## Problem to solve
Every record is to be returned as written, with no omissions.
———
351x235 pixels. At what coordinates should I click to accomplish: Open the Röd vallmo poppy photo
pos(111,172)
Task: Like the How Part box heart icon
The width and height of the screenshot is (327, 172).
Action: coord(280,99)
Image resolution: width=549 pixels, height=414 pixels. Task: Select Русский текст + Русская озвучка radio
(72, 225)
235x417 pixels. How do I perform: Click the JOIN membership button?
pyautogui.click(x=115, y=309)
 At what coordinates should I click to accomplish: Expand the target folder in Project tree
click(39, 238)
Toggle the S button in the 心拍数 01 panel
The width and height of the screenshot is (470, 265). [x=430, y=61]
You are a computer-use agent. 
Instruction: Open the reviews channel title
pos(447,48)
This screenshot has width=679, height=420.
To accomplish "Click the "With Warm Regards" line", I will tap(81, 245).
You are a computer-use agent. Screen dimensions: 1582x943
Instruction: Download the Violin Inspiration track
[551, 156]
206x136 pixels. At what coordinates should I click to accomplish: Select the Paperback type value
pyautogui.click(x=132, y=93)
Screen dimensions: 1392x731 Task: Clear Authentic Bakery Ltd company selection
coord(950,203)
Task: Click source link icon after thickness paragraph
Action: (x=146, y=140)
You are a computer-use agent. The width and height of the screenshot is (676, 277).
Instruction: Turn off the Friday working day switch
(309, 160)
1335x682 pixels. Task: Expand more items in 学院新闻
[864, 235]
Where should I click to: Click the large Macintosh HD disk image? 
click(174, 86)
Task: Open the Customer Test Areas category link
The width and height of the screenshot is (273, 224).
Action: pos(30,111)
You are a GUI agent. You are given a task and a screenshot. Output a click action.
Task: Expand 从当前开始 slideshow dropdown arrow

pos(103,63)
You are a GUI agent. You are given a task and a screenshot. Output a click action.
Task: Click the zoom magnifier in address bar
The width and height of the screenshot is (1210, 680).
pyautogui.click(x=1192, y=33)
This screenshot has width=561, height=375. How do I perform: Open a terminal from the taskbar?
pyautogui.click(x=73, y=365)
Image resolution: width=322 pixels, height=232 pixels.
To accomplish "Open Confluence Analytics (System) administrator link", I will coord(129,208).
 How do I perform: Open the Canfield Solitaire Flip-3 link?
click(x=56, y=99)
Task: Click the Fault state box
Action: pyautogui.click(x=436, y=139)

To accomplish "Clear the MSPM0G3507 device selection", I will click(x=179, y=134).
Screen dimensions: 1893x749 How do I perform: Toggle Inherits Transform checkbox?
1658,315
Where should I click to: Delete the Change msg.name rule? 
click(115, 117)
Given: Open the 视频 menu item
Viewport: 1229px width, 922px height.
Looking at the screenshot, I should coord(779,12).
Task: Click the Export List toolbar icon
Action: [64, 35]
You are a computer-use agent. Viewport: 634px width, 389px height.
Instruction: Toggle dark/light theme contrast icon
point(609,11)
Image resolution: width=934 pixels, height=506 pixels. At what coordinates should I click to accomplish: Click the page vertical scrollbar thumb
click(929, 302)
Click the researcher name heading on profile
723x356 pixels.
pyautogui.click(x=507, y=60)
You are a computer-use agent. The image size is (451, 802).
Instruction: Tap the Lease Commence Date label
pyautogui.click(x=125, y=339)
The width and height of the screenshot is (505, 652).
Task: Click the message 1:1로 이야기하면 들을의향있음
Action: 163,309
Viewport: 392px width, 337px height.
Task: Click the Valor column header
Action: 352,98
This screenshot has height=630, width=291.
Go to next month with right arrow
———
## Result of the task
351x235 pixels. At what coordinates should I click to accomplish: Open the Röd vallmo poppy photo
pos(111,172)
Task: Like the How Part box heart icon
The width and height of the screenshot is (327, 172).
Action: coord(280,99)
Image resolution: width=549 pixels, height=414 pixels. Task: Select Русский текст + Русская озвучка radio
(72, 225)
235x417 pixels. How do I perform: Click the JOIN membership button?
pyautogui.click(x=115, y=309)
 At what coordinates should I click to accomplish: Expand the target folder in Project tree
click(39, 238)
Toggle the S button in the 心拍数 01 panel
The width and height of the screenshot is (470, 265). [x=430, y=61]
You are a computer-use agent. 
Instruction: Open the reviews channel title
pos(447,48)
This screenshot has width=679, height=420.
To accomplish "Click the "With Warm Regards" line", I will tap(81, 245).
You are a computer-use agent. Screen dimensions: 1582x943
Instruction: Download the Violin Inspiration track
[551, 156]
206x136 pixels. At what coordinates should I click to accomplish: Select the Paperback type value
pyautogui.click(x=132, y=93)
Screen dimensions: 1392x731 Task: Clear Authentic Bakery Ltd company selection
coord(950,203)
Task: Click source link icon after thickness paragraph
Action: (x=146, y=140)
You are a computer-use agent. The width and height of the screenshot is (676, 277).
Instruction: Turn off the Friday working day switch
(309, 160)
1335x682 pixels. Task: Expand more items in 学院新闻
[864, 235]
Where should I click to: Click the large Macintosh HD disk image? 
click(174, 86)
Task: Open the Customer Test Areas category link
The width and height of the screenshot is (273, 224).
Action: pos(30,111)
You are a GUI agent. You are given a task and a screenshot. Output a click action.
Task: Expand 从当前开始 slideshow dropdown arrow

pos(103,63)
You are a GUI agent. You are given a task and a screenshot. Output a click action.
Task: Click the zoom magnifier in address bar
The width and height of the screenshot is (1210, 680).
pyautogui.click(x=1192, y=33)
This screenshot has width=561, height=375. How do I perform: Open a terminal from the taskbar?
pyautogui.click(x=73, y=365)
Image resolution: width=322 pixels, height=232 pixels.
To accomplish "Open Confluence Analytics (System) administrator link", I will coord(129,208).
 How do I perform: Open the Canfield Solitaire Flip-3 link?
click(x=56, y=99)
Task: Click the Fault state box
Action: pyautogui.click(x=436, y=139)

To accomplish "Clear the MSPM0G3507 device selection", I will click(x=179, y=134).
Screen dimensions: 1893x749 How do I perform: Toggle Inherits Transform checkbox?
1658,315
Where should I click to: Delete the Change msg.name rule? 
click(115, 117)
Given: Open the 视频 menu item
Viewport: 1229px width, 922px height.
Looking at the screenshot, I should coord(779,12).
Task: Click the Export List toolbar icon
Action: [64, 35]
You are a computer-use agent. Viewport: 634px width, 389px height.
Instruction: Toggle dark/light theme contrast icon
point(609,11)
Image resolution: width=934 pixels, height=506 pixels. At what coordinates should I click to accomplish: Click the page vertical scrollbar thumb
click(929, 302)
Click the researcher name heading on profile
723x356 pixels.
pyautogui.click(x=507, y=60)
You are a computer-use agent. The image size is (451, 802).
Instruction: Tap the Lease Commence Date label
pyautogui.click(x=125, y=339)
The width and height of the screenshot is (505, 652).
Task: Click the message 1:1로 이야기하면 들을의향있음
Action: 163,309
Viewport: 392px width, 337px height.
Task: Click the Valor column header
Action: 352,98
This screenshot has height=630, width=291.
Go to next month with right arrow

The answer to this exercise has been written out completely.